There was no statistically significant difference between E-cadherin expression with mortality and recurrence (p = 0.29 and p = 0.6, respectively) in our study. Loss to follow-up data was maybe one of the reasons for this result. In contrast, Shi et al. concluded the expression of E-cadherin was very closely associated with the biological behavior of bladder cancer, which may suggest a potential role of E-cadherin in the recurrence and progression of bladder cancer, perhaps with more samples [19,20,21,22,23,24]. Meanwhile, multivariate analysis by Ziaran et al. showed low E-cadherin expression can be a predictor for worse cancer-specific survival. [10].

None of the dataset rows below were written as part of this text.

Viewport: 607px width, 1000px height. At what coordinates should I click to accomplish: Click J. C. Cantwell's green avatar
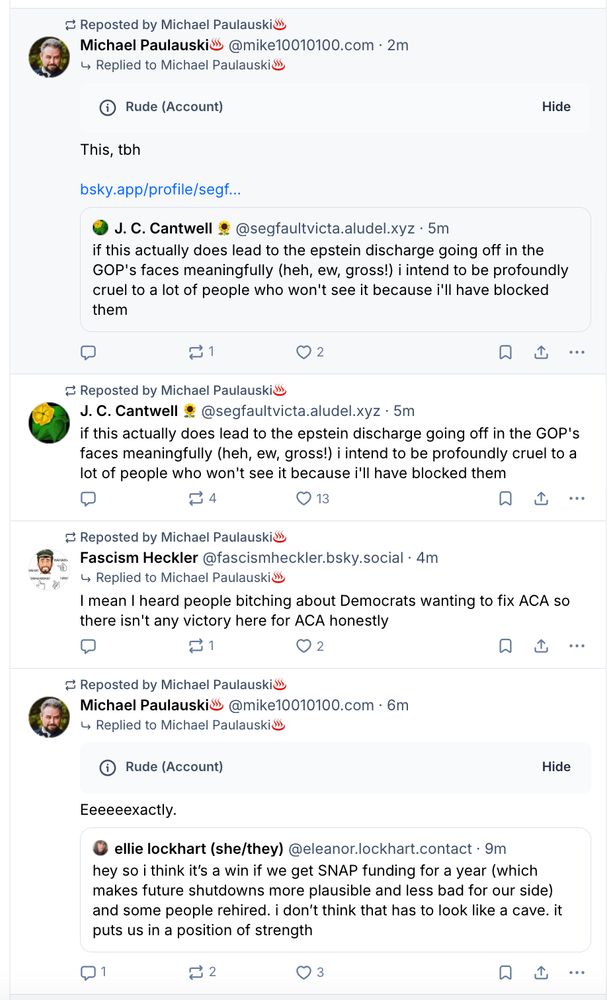[49, 423]
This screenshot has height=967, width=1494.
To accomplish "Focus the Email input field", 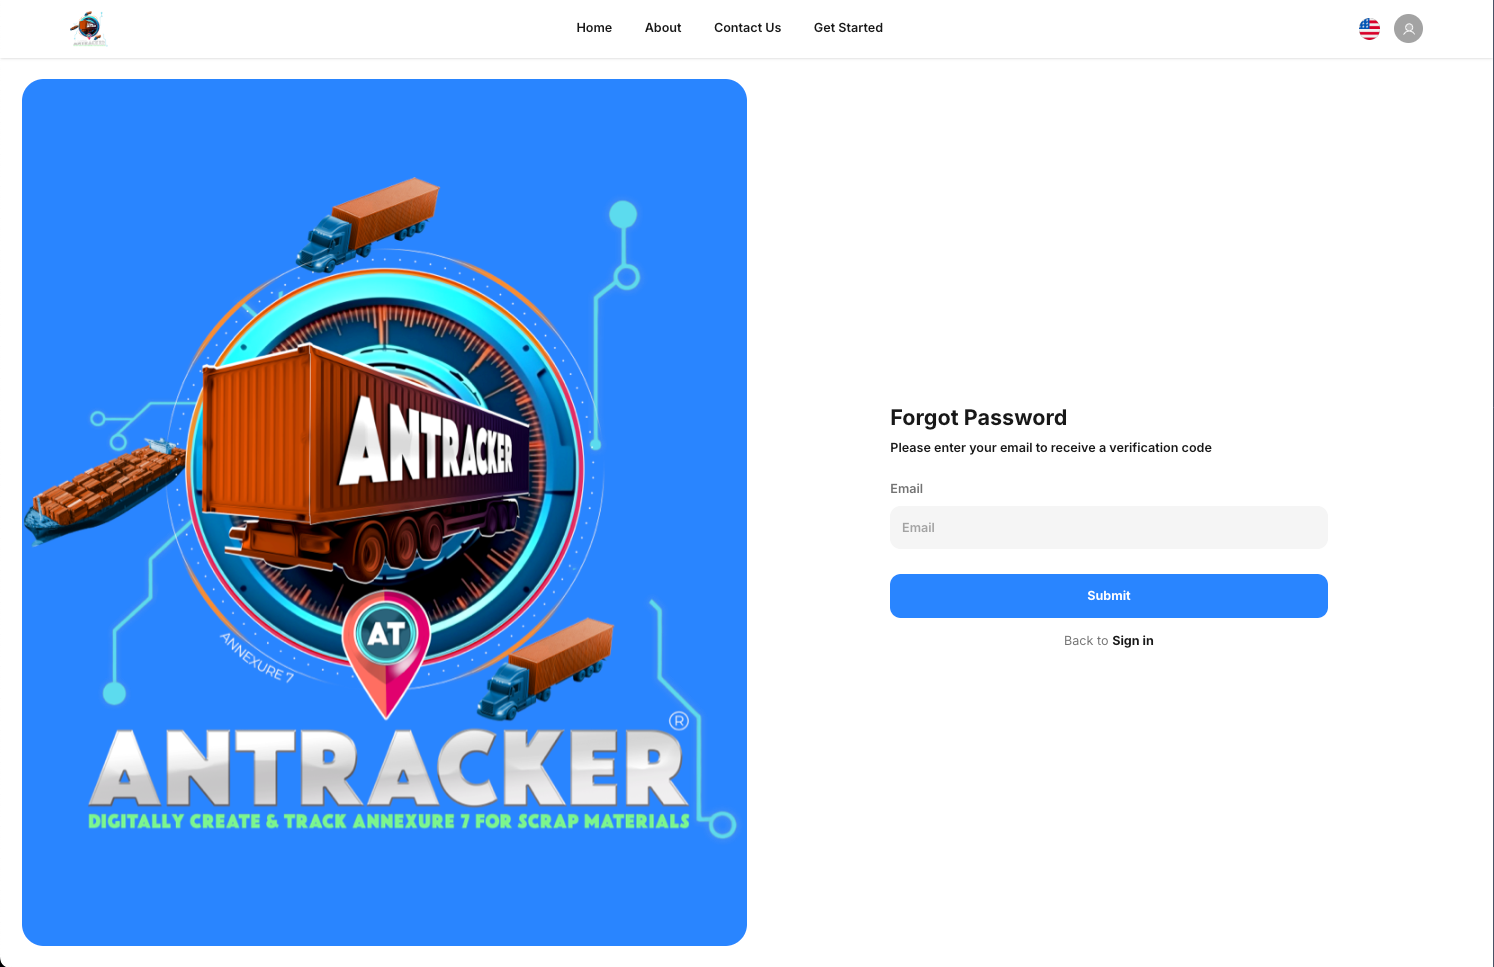I will [1108, 528].
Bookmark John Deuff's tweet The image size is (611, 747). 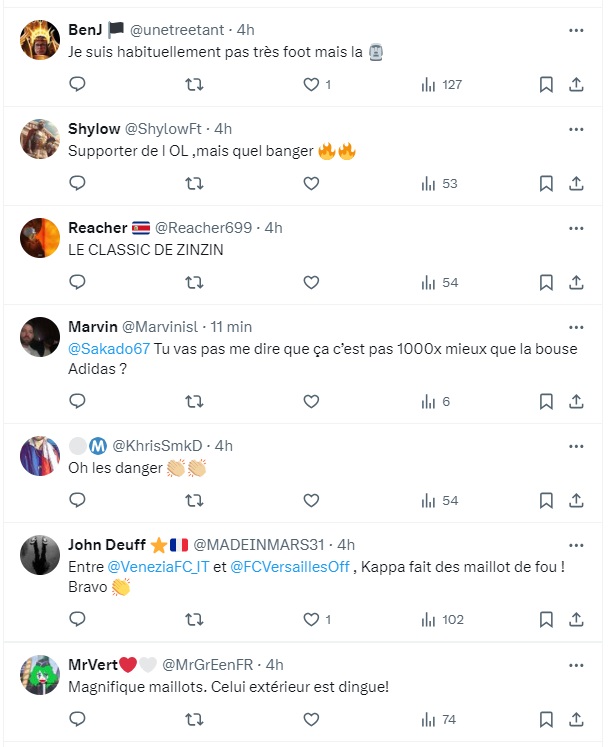pos(546,619)
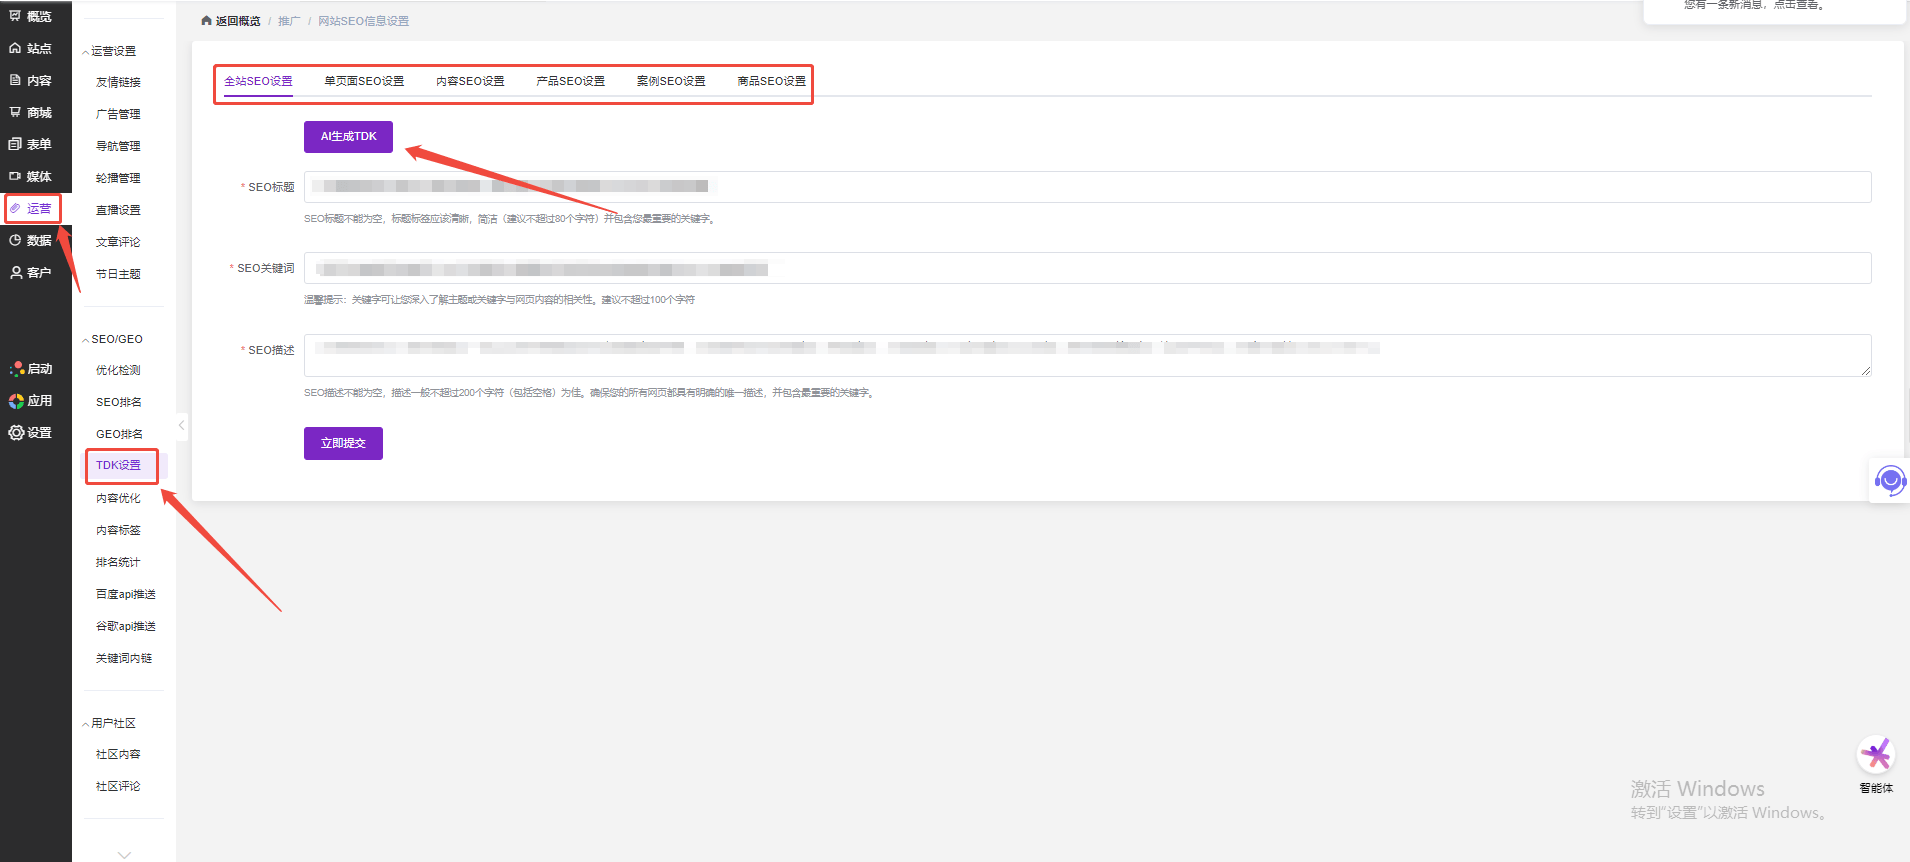Open TDK设置 in the submenu
Screen dimensions: 1910x862
pyautogui.click(x=119, y=465)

Mean of three-year survival was higher in the high E-cadherin expression group. Cumulative survival of low E-cadherin group showed only 40% probability of surviving beyond 36 months, while the high E-cadherin group showed around 70% subjects survived to 36 months. Furthermore, in subgroup analysis, subjects with MIBC had lower probability of survival (64% in high E-cadherin and 40% in low E-cadherin) compared to NMIBC (86%) within three years. The lack of statistical association was perhaps due to loss to follow-up in 17 (42.5%) of subjects. As discussed earlier, E-cadherin holds a significant role in cell-to-cell adhesion [2]. With low E-cadherin, there is the higher risk for cancers to progress and metastasize [10]. This result would be comparable to the differences of expression found in the different staging and grading of bladder cancer which also translate into the tumor’s aggressiveness, and subsequently, the patients’ prognosis. Therefore, E-cadherin expression had the potential to become a prognostic factor in MIBC and NMIBC.

There were several limitations of our study. First, the sample size of our study was limited because our study was a single-center study. Next, our follow-up data were incomplete. Because our hospital was a national referral hospital with patients originated across the country, we encountered difficulties in tracking the subjects after three years. Third, type of treatments received by the subjects were unaccounted in our study, which could lead to outcome bias. Other limitation of this study was unaccounted co-founding factors, such as obesity, diabetes mellitus, chronic lung disease, and congestive heart failure, which may aggravate the recurrence and survival rate. Those co-founding factors were difficult to adjust because of the rarity of the disease and single-centered nature of our study. Nevertheless, we conducted this study because E-cadherin is an important prognostic marker and scarcely studied in our country.

5 Conclusions

In our study, a low level of E-cadherin was associated with higher clinical staging and risk of metastasis. It also has the tendency to be associated with muscle invasion and histological grade. Low E-cadherin expression also has the tendencies to worsen survival and maybe potential to predict patients’ prognosis.